Seventy scripted shows have premiered on the broadcast networks in the first few weeks of the 2017-18 season. In terms of Nielsen ratings, “Great News” lies in the middle of that pack.
The NBC comedy drew a 1.3 rating among adults 18-49 for its season premiere on Sept. 28. That puts it in a tie for 26th place among the 70 premieres, along with nine other shows. Not terrible, but nothing special either.
In terms of how closely people watched, however, “Great News” ranks No. 1 among all 70 of those shows. Similarly, “Ten Days in the Valley” — among the lowest-rated debuts so far this season, drew much higher viewer attention than average.
That’s according to data from a company called TVision that measures how attentive people are while watching TV.
For the past couple years TVision has been measuring what it calls “eyes on screen” attention to TV shows. The company currently has a panel of about 2,000 homes (and 7,000 people) in the top 8 TV markets who have allowed TVision to place small devices on top of their TVs that track second-by-second attention to the primary screen in the room.
Essentially, panel members have opted in to let TVision watch them watch TV. (TVision says it passively gathers eyes-on-screen data, and that the demographic profile of panelists in each city matches that of the market.)
The company’s “Attention Index” shows which programs rank highest in that metric.

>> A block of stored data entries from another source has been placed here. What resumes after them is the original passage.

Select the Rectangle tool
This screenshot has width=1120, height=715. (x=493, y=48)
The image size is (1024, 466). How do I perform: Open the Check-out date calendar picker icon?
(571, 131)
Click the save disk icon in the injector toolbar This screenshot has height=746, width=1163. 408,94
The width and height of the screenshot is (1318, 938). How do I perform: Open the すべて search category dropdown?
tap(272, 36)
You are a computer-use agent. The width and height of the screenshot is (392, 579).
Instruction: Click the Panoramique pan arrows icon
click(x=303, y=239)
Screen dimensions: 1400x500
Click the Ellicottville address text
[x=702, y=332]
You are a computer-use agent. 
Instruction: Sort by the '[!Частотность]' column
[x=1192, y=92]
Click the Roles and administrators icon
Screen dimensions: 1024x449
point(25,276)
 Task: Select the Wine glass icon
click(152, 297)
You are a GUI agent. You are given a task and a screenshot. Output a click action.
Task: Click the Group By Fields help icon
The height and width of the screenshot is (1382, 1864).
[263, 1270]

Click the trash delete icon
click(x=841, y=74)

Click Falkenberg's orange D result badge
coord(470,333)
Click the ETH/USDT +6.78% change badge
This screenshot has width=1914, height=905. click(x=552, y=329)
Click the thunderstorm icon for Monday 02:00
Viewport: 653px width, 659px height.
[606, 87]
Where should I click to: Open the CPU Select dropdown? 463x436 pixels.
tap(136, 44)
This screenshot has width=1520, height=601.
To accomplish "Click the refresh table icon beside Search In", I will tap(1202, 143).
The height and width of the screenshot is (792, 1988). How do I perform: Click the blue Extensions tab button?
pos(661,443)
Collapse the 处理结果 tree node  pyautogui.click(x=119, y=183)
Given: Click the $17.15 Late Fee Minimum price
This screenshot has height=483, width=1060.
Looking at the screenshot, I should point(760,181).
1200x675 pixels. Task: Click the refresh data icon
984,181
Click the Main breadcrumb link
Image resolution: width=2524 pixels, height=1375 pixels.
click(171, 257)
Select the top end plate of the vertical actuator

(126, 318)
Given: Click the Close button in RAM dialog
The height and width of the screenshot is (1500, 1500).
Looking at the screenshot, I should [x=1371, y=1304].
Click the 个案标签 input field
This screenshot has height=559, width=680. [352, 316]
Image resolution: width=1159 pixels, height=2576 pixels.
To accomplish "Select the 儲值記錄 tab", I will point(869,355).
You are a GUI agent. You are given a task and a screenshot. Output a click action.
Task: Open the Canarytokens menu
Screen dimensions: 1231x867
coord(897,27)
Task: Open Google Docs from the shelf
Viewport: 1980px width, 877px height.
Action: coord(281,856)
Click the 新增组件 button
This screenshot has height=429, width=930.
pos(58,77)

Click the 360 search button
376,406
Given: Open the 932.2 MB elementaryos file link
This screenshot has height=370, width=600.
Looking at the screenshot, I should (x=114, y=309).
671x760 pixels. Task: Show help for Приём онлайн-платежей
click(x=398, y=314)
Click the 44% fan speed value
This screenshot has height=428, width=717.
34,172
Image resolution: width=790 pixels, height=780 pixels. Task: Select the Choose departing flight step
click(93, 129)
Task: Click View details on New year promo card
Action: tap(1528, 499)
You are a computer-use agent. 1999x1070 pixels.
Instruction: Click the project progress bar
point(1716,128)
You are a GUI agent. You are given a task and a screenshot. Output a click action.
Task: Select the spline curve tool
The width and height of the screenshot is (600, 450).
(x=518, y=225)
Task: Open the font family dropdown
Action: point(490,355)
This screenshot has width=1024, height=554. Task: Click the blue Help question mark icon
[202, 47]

Here are the three most attentively watched premieres on each of the English-language broadcast networks so far this season, on a scale where 100 is average.
Nielsen 18-49 rating (L + SD)
|Will & Grace||NBC||157||3.0|
|Ten Days in the Valley||ABC||145.1||0.5|
|Me, Myself & I||CBS||139.7||1.6|
Sources: TVision, the Nielsen Company.
Obviously, TVision’s and Nielsen’s numbers don’t exactly match up. “Young Sheldon,” “Will & Grace,” “Empire” and “Modern Family” were among the higher-rated premieres on their respective networks, but the other Big 4 entries are, at best, middle-of the-pack Nielsen shows. (The CW’s two highest-rated premieres, “The Flash” and “Riverdale,” did make TVision’s list, but with below-average attention scores.)
Where Nielsen measures the number of people who tune into a given show, Tvision co-founder Dan Schiffman says his company measures the quality of that viewership — whether a show keeps viewers from looking at their phones or wandering away, and whether commercials hold viewers’ eyes.
Schiffman says Tvision sells its data to networks, brands and ad agencies. Its key insight, according to him, is “what type of content gets people to not look at their phones.”
“If the content is that good, you’re probably not going to look down at your Instagram notifications,” he says.
TVision’s research suggests, not surprisingly, that when viewer attention does wander, it tends to go to a second screen. What’s unclear is whether a viewer of, say, “Great News” or “Ten Days in the Valley” is less likely to have another screen at hand in the first place.
Broadcasters are also still (mostly) in the volume business, so super-attentive watching by a relative handful of people isn’t necessarily going to be a saving grace for low-rated shows. But it could become another tool in the box of network research.